Roam Free, Bessie: Startup Creates Leather in the Lab

With the global demand for leather up while supply is down, this product could be popular with others besides vegans and cows. Mark Hoffler/EyeEm/Getty Images

If you love the look and feel of a soft leather clutch but can't stomach the thought of cow suffering, take heart: A no-slaughter leather company has just secured more than $53 million in funding. Startup Modern Meadow grows collagen in labs using living cells, which they'll then turn into different types of leather hides. Collagen is the fundamental protein found in all types of animal skins.

Modern Meadow calls its process of creating a leather "hide" from collagen "biofabrication." The company starts off with skin cells from an animal and edits the cell DNA to manufacture the type of collagen that is needed.
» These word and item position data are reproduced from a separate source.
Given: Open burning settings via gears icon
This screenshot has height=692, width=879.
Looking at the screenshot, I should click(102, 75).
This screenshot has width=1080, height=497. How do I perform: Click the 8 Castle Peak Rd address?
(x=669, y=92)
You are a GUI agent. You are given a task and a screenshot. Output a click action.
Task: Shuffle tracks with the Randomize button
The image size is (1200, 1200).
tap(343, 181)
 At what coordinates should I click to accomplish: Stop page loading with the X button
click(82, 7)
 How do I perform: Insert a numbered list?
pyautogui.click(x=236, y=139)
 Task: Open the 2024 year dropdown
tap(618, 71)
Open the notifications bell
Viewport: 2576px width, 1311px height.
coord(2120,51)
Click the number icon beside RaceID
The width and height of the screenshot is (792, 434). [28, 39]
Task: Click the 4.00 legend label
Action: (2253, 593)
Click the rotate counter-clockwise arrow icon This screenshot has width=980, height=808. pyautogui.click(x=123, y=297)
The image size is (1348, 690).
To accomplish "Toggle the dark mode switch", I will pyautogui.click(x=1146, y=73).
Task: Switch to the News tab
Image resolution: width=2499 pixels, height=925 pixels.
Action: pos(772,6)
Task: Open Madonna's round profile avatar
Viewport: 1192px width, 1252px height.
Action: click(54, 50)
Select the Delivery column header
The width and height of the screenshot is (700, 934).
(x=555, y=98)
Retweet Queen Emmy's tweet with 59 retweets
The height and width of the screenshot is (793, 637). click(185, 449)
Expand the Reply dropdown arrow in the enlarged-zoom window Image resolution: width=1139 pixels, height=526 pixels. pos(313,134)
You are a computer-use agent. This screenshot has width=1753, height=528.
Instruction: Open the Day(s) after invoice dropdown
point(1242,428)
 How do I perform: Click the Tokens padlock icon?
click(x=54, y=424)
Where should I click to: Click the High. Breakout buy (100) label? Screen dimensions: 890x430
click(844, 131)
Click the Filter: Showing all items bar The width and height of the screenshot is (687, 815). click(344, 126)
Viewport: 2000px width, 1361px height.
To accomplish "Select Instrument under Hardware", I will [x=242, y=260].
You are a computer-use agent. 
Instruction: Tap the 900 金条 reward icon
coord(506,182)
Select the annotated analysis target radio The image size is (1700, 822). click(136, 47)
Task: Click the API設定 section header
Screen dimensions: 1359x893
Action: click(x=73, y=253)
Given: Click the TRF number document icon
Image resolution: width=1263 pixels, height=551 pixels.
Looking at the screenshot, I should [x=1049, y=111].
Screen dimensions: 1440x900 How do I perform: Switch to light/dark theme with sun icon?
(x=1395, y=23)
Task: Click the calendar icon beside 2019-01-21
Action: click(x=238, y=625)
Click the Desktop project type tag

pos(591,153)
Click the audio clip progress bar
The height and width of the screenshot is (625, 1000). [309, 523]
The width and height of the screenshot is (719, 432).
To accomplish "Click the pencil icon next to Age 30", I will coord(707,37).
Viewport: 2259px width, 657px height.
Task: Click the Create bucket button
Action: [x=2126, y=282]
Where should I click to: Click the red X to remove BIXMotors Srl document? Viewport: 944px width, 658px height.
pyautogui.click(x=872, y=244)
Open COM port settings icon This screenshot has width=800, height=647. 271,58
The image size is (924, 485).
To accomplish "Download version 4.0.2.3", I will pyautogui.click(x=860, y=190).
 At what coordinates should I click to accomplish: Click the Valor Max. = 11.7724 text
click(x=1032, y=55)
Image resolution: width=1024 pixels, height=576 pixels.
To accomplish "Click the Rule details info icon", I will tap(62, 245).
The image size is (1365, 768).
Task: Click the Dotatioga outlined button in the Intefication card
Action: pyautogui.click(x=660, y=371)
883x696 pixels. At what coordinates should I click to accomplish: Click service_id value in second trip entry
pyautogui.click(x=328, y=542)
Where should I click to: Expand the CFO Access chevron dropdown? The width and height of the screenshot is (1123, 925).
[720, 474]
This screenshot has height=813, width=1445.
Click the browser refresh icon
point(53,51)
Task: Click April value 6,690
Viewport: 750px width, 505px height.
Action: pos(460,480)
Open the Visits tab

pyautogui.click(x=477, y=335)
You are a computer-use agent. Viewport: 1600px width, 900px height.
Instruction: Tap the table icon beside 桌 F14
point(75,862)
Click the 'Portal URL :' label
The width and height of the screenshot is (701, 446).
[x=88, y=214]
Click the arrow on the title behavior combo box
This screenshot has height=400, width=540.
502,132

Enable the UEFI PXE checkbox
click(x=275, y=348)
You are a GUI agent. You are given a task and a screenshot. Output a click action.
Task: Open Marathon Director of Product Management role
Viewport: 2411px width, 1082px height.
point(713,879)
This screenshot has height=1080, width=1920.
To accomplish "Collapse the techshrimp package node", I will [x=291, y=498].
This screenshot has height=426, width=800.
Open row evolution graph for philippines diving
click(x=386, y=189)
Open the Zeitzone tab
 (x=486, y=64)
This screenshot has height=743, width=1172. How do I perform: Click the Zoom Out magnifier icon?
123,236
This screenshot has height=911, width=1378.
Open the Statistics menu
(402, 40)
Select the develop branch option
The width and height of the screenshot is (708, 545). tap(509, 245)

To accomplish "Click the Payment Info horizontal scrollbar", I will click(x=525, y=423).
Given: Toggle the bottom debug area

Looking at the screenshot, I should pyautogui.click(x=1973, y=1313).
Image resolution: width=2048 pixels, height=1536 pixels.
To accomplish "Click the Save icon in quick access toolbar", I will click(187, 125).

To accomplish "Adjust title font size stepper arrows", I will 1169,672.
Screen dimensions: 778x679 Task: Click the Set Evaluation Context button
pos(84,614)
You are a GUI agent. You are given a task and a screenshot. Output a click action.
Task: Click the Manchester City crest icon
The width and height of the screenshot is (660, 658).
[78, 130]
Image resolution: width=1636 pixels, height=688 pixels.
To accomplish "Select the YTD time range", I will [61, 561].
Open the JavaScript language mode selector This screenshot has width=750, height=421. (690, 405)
"We can produce cow collagen, alligator collagen — any kind of collagen using the toolkit of biotechnology," co-founder and CEO Andras Forgacs told Tech Insider.

The cells multiply and create collagen molecules that form into networks of fibers. Using some proprietary techniques, the company is able to turn the fibers into hides, which are tanned and finished in an environmentally friendly process. The result is pain-free leather products that are the biological equivalent of authentic hides, and hopefully a significant improvement over other synthetic leather alternatives.

Besides diverting animals from slaughterhouse to pasture, the technology aims to dramatically improve the ecological impact of the leather industry. Tanning hides requires toxic chemicals, and Modern Meadow say its tanning techniques use 80 percent less of those than traditional leather tanning does.

The company's also looking to reduce leather waste, a frequent problem thanks to naturally occurring imperfections and scraps rendered unusable once the desired shape is cut out. (Some 30-50 percent of leather is wasted.) Modern Meadow's technology should eliminate this waste because the company will be able to manufacture according to desired size specifications. With the global demand for leather up and supply down, there could be a big market for this product beyond vegans.